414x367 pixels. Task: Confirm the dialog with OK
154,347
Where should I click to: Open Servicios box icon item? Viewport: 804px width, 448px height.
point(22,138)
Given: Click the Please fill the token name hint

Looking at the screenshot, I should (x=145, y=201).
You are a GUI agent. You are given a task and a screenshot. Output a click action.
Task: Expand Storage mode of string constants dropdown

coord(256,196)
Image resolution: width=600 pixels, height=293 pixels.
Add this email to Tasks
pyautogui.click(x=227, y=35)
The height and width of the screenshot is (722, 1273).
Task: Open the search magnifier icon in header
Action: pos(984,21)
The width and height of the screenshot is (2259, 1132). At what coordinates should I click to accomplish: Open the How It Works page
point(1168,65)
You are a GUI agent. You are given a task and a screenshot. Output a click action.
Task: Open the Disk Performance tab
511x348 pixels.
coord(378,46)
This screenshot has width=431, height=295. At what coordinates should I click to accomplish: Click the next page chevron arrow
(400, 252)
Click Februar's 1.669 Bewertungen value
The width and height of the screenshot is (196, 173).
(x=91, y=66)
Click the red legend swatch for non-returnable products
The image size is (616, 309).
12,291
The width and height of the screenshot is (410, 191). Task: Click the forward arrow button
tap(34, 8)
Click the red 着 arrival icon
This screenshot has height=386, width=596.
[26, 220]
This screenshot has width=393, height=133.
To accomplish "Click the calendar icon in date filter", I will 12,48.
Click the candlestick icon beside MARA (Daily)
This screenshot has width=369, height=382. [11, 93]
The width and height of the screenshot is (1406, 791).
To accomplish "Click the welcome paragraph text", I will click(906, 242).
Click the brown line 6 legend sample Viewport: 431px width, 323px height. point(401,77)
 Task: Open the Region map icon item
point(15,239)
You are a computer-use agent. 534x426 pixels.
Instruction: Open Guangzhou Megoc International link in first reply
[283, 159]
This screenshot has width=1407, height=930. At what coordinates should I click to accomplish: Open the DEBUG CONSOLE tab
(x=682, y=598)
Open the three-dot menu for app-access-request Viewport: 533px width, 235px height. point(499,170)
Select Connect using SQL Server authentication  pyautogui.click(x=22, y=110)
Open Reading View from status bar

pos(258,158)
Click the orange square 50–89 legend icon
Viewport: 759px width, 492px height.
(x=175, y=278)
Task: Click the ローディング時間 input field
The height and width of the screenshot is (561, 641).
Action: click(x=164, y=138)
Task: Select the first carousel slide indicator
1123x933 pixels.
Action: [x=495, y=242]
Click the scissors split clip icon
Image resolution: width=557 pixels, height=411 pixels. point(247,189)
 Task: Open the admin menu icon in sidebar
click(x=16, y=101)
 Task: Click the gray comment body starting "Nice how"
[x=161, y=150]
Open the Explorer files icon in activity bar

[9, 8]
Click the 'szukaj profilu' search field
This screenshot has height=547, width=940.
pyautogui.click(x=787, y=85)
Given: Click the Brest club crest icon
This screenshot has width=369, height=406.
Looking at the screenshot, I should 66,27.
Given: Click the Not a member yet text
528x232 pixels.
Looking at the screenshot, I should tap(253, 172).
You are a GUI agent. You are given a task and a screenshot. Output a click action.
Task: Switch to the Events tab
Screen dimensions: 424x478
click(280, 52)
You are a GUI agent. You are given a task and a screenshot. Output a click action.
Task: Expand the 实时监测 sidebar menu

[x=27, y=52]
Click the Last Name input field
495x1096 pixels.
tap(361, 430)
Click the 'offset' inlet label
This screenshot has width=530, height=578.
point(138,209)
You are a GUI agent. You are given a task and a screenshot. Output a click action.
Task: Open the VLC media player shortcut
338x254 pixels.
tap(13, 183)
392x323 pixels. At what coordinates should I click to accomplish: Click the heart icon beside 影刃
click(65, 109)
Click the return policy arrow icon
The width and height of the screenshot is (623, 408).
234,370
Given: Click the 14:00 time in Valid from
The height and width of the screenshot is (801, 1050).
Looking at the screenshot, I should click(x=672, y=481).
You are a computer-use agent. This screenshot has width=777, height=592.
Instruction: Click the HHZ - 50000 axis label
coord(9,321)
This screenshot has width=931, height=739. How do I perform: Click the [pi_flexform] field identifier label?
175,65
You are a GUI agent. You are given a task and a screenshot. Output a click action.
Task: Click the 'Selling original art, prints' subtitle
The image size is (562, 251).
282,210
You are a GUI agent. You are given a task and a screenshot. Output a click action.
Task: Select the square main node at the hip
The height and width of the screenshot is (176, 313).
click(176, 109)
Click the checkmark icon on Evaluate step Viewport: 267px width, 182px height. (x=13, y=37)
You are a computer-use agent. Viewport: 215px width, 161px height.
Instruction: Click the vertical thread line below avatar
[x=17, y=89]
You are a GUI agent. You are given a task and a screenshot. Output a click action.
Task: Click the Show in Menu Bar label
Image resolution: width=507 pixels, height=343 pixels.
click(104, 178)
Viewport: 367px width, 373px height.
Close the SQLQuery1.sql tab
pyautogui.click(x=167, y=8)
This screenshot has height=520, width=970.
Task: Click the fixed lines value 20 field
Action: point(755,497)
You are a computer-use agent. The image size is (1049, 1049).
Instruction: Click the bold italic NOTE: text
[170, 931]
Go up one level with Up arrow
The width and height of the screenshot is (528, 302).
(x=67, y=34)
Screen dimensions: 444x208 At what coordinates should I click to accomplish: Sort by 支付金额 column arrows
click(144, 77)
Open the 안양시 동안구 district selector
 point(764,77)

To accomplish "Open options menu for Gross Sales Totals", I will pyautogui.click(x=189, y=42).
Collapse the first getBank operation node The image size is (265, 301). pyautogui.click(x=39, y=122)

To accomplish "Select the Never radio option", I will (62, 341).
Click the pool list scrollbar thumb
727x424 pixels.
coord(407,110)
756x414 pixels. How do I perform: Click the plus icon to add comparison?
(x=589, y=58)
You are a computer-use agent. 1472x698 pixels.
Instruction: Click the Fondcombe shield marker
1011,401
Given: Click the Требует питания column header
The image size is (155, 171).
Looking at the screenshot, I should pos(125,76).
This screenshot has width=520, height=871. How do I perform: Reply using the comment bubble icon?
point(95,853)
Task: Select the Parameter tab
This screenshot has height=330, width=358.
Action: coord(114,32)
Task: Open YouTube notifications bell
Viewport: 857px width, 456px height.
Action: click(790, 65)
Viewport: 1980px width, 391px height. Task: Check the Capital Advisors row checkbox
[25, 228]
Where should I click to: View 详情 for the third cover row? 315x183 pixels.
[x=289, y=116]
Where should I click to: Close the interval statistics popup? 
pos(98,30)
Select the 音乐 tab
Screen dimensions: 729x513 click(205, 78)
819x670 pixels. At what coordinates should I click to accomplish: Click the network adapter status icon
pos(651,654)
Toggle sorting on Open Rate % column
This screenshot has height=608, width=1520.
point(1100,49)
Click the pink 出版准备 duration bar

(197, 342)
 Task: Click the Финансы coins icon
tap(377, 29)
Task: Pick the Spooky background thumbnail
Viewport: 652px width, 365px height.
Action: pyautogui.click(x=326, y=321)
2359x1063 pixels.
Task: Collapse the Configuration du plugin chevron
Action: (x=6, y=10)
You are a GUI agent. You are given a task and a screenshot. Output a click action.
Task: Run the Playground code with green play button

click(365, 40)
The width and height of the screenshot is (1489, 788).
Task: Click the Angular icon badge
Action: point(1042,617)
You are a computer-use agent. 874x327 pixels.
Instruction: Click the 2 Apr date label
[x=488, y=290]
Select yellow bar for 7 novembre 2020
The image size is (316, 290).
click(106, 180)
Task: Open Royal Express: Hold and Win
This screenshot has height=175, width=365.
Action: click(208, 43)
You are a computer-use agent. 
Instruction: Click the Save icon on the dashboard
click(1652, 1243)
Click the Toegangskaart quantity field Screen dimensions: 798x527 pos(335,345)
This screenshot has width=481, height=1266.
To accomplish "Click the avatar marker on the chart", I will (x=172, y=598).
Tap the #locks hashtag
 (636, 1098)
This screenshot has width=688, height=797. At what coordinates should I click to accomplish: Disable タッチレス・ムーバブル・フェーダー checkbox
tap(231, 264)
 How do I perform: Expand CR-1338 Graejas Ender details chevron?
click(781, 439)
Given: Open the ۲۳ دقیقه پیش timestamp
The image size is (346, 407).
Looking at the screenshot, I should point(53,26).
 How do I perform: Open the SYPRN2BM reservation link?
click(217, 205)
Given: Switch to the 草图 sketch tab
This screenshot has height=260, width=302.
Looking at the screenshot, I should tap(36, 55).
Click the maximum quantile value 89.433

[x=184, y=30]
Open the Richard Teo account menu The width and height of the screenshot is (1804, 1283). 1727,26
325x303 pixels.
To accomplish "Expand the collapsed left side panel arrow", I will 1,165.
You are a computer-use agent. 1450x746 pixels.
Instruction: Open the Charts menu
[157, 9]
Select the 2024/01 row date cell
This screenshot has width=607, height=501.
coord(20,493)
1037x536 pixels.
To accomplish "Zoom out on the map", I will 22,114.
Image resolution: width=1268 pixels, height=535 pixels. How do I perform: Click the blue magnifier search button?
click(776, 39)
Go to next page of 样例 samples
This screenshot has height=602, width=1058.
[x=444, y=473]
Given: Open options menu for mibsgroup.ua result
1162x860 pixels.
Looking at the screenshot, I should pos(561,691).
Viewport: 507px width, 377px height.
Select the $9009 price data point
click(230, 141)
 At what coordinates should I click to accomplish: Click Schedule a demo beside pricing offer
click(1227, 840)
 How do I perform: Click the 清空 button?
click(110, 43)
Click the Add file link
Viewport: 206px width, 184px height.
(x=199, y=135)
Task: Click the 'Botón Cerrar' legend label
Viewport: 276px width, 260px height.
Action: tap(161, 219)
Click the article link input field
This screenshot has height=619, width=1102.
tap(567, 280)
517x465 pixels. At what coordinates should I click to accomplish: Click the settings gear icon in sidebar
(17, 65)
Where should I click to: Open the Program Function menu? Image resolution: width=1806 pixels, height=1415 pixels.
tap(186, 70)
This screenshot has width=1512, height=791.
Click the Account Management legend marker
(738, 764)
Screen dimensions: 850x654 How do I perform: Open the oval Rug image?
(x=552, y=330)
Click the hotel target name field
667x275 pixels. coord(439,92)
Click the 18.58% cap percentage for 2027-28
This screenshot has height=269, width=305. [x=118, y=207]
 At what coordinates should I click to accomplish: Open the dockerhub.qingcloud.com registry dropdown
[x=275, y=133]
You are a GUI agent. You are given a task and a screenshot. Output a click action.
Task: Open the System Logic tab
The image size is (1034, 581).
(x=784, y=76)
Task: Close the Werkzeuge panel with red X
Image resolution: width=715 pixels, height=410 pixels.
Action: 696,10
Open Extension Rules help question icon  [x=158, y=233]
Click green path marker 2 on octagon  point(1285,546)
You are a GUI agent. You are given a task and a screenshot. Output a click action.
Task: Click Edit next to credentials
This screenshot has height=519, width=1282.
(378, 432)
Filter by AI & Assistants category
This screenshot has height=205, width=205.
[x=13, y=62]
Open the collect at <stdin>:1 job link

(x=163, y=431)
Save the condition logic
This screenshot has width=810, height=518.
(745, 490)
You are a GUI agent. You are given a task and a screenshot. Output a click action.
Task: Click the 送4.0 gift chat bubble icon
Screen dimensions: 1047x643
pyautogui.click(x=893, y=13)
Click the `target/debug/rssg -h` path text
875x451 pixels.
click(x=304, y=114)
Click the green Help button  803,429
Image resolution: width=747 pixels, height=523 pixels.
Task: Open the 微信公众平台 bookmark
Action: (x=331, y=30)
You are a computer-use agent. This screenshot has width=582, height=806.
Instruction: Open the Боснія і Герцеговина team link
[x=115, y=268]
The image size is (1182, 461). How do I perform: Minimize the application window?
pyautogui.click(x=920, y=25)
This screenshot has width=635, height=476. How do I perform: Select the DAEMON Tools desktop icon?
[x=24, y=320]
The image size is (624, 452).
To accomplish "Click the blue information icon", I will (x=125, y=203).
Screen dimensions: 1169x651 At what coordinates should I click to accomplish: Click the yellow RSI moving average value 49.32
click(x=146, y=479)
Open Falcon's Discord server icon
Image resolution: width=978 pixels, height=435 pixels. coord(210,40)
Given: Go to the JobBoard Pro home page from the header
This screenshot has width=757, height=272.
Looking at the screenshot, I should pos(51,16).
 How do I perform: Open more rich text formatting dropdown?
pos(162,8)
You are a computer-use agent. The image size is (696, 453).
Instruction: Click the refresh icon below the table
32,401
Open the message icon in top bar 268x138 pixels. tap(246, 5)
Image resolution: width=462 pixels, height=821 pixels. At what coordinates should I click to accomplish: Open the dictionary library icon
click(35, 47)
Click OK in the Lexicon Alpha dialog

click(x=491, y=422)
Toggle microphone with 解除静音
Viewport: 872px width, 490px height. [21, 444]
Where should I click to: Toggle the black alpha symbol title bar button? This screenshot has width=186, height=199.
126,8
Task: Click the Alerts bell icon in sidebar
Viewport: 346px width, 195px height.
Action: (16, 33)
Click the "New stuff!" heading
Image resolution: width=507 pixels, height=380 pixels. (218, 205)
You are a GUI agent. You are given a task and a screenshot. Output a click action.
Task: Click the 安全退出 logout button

★ ★ ★

* _WHAT IS EXPECTED_
Find every line in the material above that contains the string "comment", matching case exactly, and copy each of those lines.

* _WORKED SOLUTION_
 Task: Click the gray comment body starting "Nice how"
This screenshot has width=520, height=871. How do I perform: Reply using the comment bubble icon?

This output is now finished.